**Task item**: Print the data below exactly as it appears.

**Recorded data**:
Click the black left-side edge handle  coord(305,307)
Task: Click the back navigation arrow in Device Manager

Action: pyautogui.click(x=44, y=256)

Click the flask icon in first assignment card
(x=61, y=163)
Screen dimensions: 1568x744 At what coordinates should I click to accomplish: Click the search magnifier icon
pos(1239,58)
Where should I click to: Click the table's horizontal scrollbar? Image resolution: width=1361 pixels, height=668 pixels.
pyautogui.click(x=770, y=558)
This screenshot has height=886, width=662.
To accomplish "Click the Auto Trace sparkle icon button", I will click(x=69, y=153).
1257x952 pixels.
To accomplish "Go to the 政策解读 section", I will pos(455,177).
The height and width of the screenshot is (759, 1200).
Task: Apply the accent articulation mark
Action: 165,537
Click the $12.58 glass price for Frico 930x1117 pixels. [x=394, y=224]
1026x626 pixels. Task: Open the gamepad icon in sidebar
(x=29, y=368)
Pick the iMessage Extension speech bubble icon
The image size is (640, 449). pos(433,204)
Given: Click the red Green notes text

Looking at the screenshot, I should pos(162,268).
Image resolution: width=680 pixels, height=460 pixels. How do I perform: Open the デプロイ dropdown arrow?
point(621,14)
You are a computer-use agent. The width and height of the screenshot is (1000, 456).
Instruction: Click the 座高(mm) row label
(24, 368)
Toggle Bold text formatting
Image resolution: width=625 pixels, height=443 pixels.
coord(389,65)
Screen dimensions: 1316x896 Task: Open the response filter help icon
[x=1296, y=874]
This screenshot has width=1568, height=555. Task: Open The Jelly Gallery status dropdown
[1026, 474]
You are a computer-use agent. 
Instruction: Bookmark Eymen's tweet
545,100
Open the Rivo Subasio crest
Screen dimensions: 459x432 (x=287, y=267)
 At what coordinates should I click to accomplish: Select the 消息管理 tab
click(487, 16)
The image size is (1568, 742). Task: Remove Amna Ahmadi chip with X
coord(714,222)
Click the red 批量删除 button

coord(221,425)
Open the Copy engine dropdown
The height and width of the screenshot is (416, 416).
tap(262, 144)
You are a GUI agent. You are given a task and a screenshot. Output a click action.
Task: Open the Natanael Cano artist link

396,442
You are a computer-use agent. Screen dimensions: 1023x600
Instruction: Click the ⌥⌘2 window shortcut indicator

**Expected answer**:
Click the black left-side edge handle  coord(305,307)
Task: Click the back navigation arrow in Device Manager

Action: pyautogui.click(x=44, y=256)

Click the flask icon in first assignment card
(x=61, y=163)
Screen dimensions: 1568x744 At what coordinates should I click to accomplish: Click the search magnifier icon
pos(1239,58)
Where should I click to: Click the table's horizontal scrollbar? Image resolution: width=1361 pixels, height=668 pixels.
pyautogui.click(x=770, y=558)
This screenshot has height=886, width=662.
To accomplish "Click the Auto Trace sparkle icon button", I will click(x=69, y=153).
1257x952 pixels.
To accomplish "Go to the 政策解读 section", I will pos(455,177).
The height and width of the screenshot is (759, 1200).
Task: Apply the accent articulation mark
Action: 165,537
Click the $12.58 glass price for Frico 930x1117 pixels. [x=394, y=224]
1026x626 pixels. Task: Open the gamepad icon in sidebar
(x=29, y=368)
Pick the iMessage Extension speech bubble icon
The image size is (640, 449). pos(433,204)
Given: Click the red Green notes text

Looking at the screenshot, I should pos(162,268).
Image resolution: width=680 pixels, height=460 pixels. How do I perform: Open the デプロイ dropdown arrow?
point(621,14)
You are a computer-use agent. The width and height of the screenshot is (1000, 456).
Instruction: Click the 座高(mm) row label
(24, 368)
Toggle Bold text formatting
Image resolution: width=625 pixels, height=443 pixels.
coord(389,65)
Screen dimensions: 1316x896 Task: Open the response filter help icon
[x=1296, y=874]
This screenshot has width=1568, height=555. Task: Open The Jelly Gallery status dropdown
[1026, 474]
You are a computer-use agent. 
Instruction: Bookmark Eymen's tweet
545,100
Open the Rivo Subasio crest
Screen dimensions: 459x432 (x=287, y=267)
 At what coordinates should I click to accomplish: Select the 消息管理 tab
click(487, 16)
The image size is (1568, 742). Task: Remove Amna Ahmadi chip with X
coord(714,222)
Click the red 批量删除 button

coord(221,425)
Open the Copy engine dropdown
The height and width of the screenshot is (416, 416).
tap(262, 144)
You are a GUI agent. You are given a task and a screenshot. Output a click action.
Task: Open the Natanael Cano artist link

396,442
You are a computer-use agent. Screen dimensions: 1023x600
Instruction: Click the ⌥⌘2 window shortcut indicator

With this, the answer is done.